*Brief*
Print exactly the lines that run from the opening line of the material through the line with "This screenshot has height=115, width=185.", and nothing else, leaving out pictures.

*Supplied material*
----------------
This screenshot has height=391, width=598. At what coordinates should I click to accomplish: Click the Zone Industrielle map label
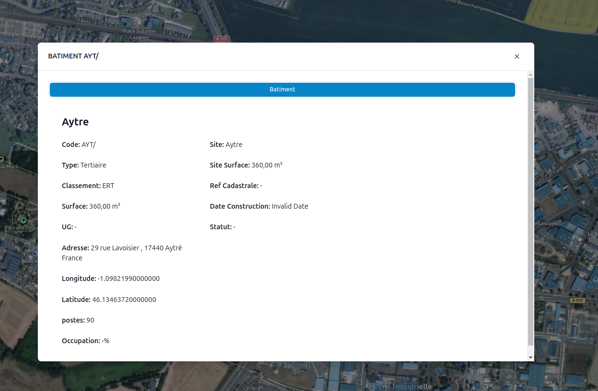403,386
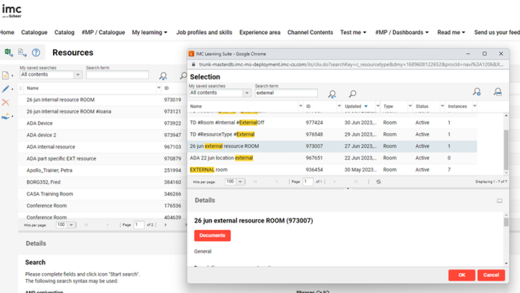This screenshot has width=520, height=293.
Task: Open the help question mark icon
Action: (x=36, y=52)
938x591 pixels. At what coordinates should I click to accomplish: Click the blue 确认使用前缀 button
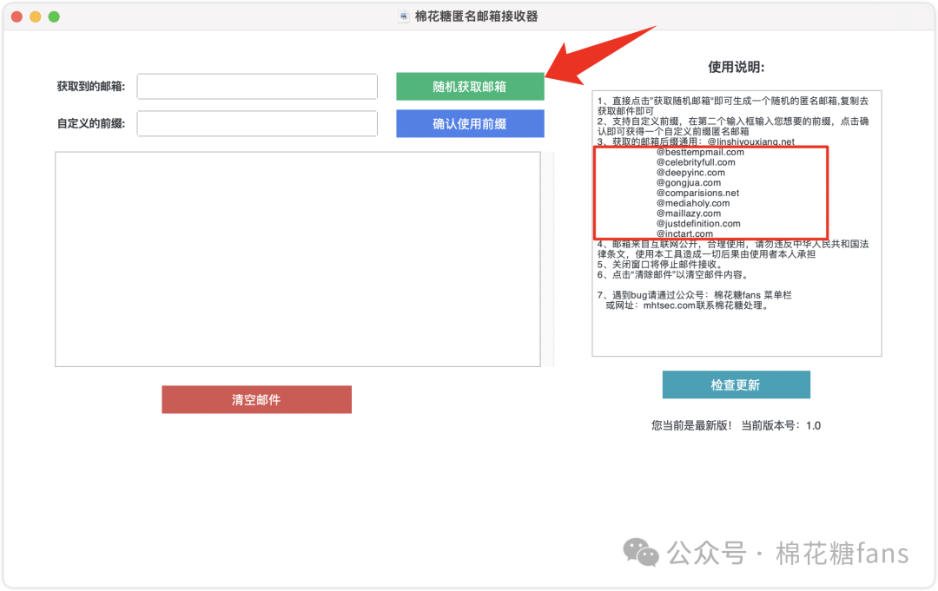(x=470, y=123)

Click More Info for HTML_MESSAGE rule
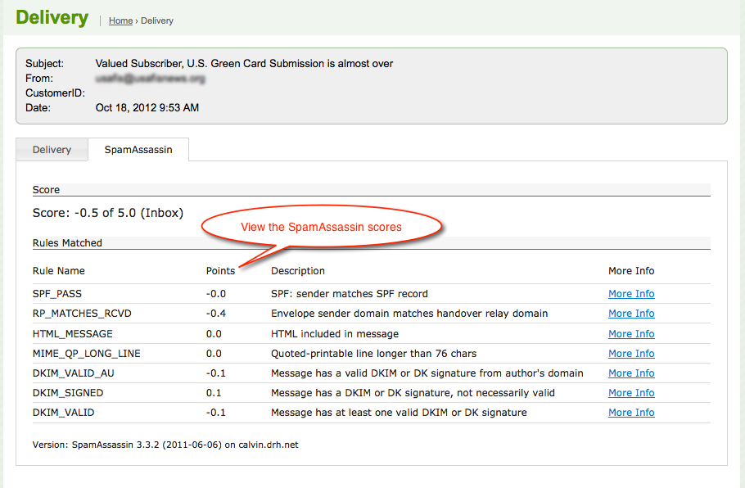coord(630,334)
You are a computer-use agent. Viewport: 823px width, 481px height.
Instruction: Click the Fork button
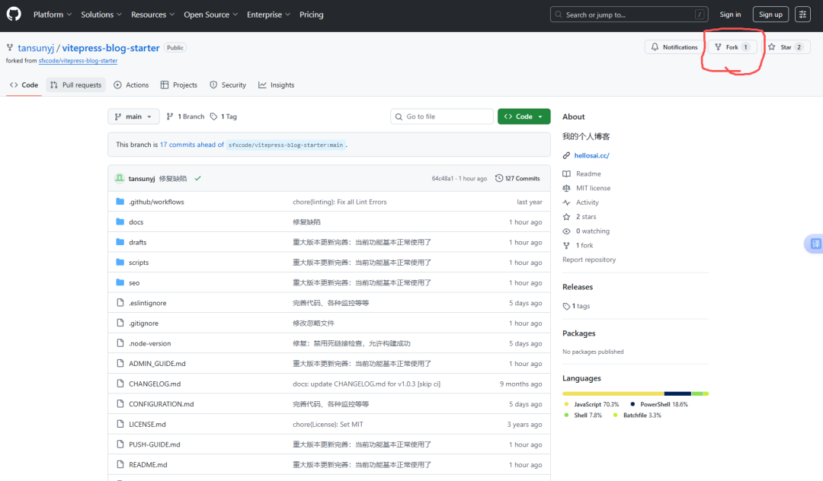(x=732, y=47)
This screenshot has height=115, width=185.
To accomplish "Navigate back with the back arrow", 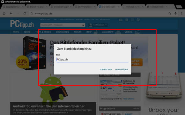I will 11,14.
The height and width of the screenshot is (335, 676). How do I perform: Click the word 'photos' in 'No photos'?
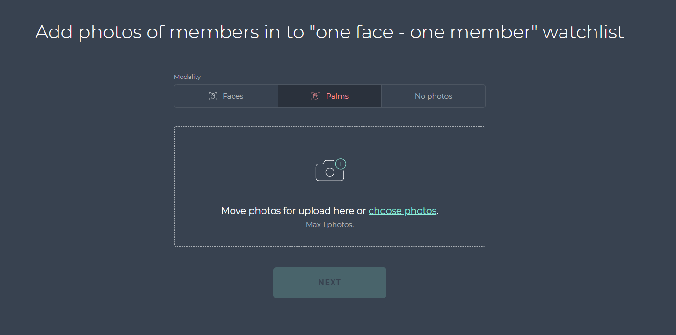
----------------
*Your solution*
This screenshot has height=391, width=598. At what coordinates should I click to accomplish: Click the Zone Industrielle map label
403,386
This screenshot has width=520, height=293.
Task: Open the help question mark icon
Action: (x=36, y=52)
938x591 pixels. At what coordinates should I click to accomplish: Click the blue 确认使用前缀 button
(x=470, y=123)

Click More Info for HTML_MESSAGE rule
coord(630,334)
You are a computer-use agent. Viewport: 823px width, 481px height.
Instruction: Click the Fork button
(x=732, y=47)
This screenshot has height=115, width=185.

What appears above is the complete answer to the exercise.